Por Bernardo Pilotto*
Na semana passada estive em Dois Vizinhos, cidade localizada no Sudoeste paranaense, para uma Audiência Pública sobre a Reforma da Previdência (PEC 287) e a Reforma Trabalhista. Há uma série de reflexões políticas a serem feitas a partir desta atividade.
A Audiência foi fruto de uma articulação de vários sindicatos locais, associações, estudantes e pastoras sociais. No dia 15 de março, a convocação dessa articulação para um protesto contra a Reforma da Previdência (que aconteceu simultaneamente em muitas cidades brasileiras) tinha atraído cerca de 2000 pessoas para a rua, no que pode ter sido a maior manifestação da história da cidade.
Audiência Pública em Dois Vizinhos reuniu mais de 200 pessoas.
A mobilização e a unidade entre esses vários movimentos impactaram a cidade. Como resultado, presenciei uma Audiência Pública com mais de 200 pessoas, estando entre essas o prefeito de Dois Vizinhos e boa parte dos vereadores da cidade.

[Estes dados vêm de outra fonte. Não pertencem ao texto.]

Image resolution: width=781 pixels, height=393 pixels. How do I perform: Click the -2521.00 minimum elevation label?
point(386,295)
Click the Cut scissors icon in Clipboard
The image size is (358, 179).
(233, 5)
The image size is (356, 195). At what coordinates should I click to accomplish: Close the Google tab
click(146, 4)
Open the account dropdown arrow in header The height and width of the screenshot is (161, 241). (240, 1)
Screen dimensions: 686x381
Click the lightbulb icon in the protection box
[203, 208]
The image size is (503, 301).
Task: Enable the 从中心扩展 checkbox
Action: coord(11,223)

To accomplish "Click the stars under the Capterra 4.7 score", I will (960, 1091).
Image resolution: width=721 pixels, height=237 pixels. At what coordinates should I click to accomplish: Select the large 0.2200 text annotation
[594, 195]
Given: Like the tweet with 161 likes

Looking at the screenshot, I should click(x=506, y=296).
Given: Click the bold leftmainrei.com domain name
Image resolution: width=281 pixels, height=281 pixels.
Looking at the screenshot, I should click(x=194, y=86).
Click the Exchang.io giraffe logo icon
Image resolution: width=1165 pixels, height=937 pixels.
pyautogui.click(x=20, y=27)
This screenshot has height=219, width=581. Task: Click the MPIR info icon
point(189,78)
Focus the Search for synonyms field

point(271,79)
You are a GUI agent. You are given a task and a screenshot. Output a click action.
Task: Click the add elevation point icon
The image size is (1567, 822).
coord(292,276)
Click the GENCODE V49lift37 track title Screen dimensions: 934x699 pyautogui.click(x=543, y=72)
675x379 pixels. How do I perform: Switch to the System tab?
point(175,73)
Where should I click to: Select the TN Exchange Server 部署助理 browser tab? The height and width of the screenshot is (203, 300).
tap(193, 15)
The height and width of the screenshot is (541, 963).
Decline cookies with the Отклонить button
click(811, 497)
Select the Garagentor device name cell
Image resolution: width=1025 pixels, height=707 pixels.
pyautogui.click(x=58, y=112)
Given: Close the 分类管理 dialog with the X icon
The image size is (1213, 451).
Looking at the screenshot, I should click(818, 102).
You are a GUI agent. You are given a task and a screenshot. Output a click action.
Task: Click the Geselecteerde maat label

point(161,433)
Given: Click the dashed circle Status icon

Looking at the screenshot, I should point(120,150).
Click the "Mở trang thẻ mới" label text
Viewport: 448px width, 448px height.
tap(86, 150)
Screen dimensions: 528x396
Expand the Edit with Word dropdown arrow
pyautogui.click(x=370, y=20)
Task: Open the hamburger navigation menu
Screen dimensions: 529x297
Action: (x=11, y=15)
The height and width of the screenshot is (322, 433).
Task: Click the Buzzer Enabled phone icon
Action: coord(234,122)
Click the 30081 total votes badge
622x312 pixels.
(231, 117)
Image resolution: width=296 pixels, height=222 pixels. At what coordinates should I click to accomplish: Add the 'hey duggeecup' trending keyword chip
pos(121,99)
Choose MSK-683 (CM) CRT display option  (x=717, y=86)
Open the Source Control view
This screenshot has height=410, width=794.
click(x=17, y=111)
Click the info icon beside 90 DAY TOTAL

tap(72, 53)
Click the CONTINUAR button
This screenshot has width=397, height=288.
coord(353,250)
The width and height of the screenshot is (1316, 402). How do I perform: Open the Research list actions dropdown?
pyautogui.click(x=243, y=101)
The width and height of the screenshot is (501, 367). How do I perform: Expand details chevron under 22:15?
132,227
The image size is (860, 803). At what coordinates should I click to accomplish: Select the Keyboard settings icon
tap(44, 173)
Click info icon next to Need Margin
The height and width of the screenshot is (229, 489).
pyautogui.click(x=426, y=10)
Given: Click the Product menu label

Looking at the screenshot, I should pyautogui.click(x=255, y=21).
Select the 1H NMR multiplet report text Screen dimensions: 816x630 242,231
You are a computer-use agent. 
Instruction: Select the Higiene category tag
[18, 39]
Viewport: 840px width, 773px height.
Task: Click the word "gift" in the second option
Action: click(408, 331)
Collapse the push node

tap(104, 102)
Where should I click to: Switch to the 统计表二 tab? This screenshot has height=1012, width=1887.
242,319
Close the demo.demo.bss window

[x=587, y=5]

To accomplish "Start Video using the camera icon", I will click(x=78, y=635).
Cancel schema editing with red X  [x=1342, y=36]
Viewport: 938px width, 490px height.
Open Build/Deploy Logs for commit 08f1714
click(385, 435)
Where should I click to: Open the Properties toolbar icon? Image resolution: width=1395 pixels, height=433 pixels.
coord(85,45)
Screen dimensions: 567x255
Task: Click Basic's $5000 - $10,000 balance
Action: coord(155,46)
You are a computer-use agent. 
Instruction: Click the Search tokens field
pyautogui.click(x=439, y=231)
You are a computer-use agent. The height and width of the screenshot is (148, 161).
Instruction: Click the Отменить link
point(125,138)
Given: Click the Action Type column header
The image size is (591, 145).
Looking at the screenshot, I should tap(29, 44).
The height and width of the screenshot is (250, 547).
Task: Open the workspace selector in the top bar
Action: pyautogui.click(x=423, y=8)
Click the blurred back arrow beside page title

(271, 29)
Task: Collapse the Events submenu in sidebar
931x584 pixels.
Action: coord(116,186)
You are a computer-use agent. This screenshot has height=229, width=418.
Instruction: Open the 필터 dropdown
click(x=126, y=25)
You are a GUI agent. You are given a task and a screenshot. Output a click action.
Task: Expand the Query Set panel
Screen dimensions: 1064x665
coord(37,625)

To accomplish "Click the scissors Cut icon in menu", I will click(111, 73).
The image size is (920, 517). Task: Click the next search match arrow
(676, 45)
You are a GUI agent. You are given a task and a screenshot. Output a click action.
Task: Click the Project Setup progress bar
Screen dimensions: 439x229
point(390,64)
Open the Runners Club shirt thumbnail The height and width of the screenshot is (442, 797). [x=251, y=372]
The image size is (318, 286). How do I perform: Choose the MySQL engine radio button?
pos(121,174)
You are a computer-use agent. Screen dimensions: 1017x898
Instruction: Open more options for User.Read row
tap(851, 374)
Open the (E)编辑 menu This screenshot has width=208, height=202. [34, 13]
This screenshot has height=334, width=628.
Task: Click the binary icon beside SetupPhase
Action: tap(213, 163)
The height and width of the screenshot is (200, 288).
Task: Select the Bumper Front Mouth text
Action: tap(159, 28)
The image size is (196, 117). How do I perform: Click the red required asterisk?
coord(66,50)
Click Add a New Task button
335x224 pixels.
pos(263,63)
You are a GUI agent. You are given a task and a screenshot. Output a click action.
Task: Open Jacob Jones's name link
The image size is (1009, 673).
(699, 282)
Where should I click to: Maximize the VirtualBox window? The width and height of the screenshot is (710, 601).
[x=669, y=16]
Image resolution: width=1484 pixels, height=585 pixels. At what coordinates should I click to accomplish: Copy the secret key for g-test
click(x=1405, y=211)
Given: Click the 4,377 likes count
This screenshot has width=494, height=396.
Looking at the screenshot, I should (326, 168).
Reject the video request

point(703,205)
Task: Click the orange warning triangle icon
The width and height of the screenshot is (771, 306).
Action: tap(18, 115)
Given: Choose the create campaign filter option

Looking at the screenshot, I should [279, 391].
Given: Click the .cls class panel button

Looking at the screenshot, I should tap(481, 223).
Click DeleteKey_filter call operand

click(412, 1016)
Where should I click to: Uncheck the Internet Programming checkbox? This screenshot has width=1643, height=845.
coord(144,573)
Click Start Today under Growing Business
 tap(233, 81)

Na oportunidade, o prefeito e os vereadores se comprometeram a fazer uma carta cobrando dos(as) deputados(as) federais e senadores(as) paranaenses que votem não ao atual formato da PEC 287.
Além da pressão popular, o que move esse posicionamento dos Poderes de Dois Vizinhos é o profundo impacto que a Reforma vai trazer a estas cidades. Na cidade, dos cerca de 40.000 habitantes, mais de 10.000 receberam algum benefício do INSS no ano de 2016. O adiamento do momento de receber este benefício (tanto pela diminuição de trabalhadores com vínculo CLT por conta da terceirização quanto porque os(as) trabalhadores(as) vão demorar até 10 anos a mais para se aposentar) vai impactar profundamente o comércio e demais atividades econômicas da cidade. No restante do Sudoeste, o cenário é parecido. Ao longo do interior do Brasil, provavelmente a situação também é essa.
Quando pensamos em mobilização popular, normalmente priorizamos a análise sobre o que acontece em São Paulo, Rio de Janeiro e outras grandes capitais. E isso está certo, pois lá estão os grandes centros econômicos, indústrias etc. Mas saí de Dois Vizinhos com a certeza de que a mobilização em cidades médias e pequenas do interior do Brasil será fundamental para derrotar a Reforma da Previdência.
Isso porque a Reforma atinge a todos e todas, o que vem permitindo uma unidade grande entre sindicatos e movimentos que até ontem não estavam conversando. Em Dois Vizinhos, por exemplo, a articulação contra a PEC 287 envolve educadores(as) municipais, estaduais e federais (através do Sindicato dos Professores Municipais de Dois Vizinhos, da APP-Sindicato, do SINDITEST e do SINDUTFPR), motoristas, avicultores(as), trabalhadores(as) rurais, a Igreja Católica, os(as) demais servidores(as) municipais e estudantes.
E essa unidade tem o potencial (já verificado em Dois Vizinhos) de pressionar o poder local a se posicionar contrariamente à Reforma, até porque ela também os impacta diretamente. E sabemos que os(as) prefeitos e vereadores(as) dessas cidades são ligados(as) a deputados(as) estaduais e federais. E são esses últimos que votarão a Reforma, que a cada dia que passa será votada mais perto das eleições de 2018.
Acredito que nossa pressão tem produzido resultados: no levantamento do jornal Gazeta do Povo, de Curitiba, mais da metade dos(as) deputados(as) federais paranaenses disse não a esta Reforma. E a pressão precisa continuar, visto que muitos(as) podem mudar seu voto apenas por pequenas emendas que não aliviam os efeitos maléficos da proposta de Temer.
O que vi em Dois Vizinhos merece registro e merece ser replicado por todo esse imenso Brasil. É mais uma força para mostrar que o 15M não foi um dia isolado de lutas e sim o retorno de um protagonismo maior dos(as) trabalhadores(as) diante da conjuntura tão adversa que vivemos.
*Bernardo Pilotto é sociólogo e técnico-administrativo no HC/UFPR. Atualmente é diretor do SINDITEST-PR (Sindicato dos Técnicos-Administrativos em Educação da UFPR, UTFPR, Unila e Funpar/HC).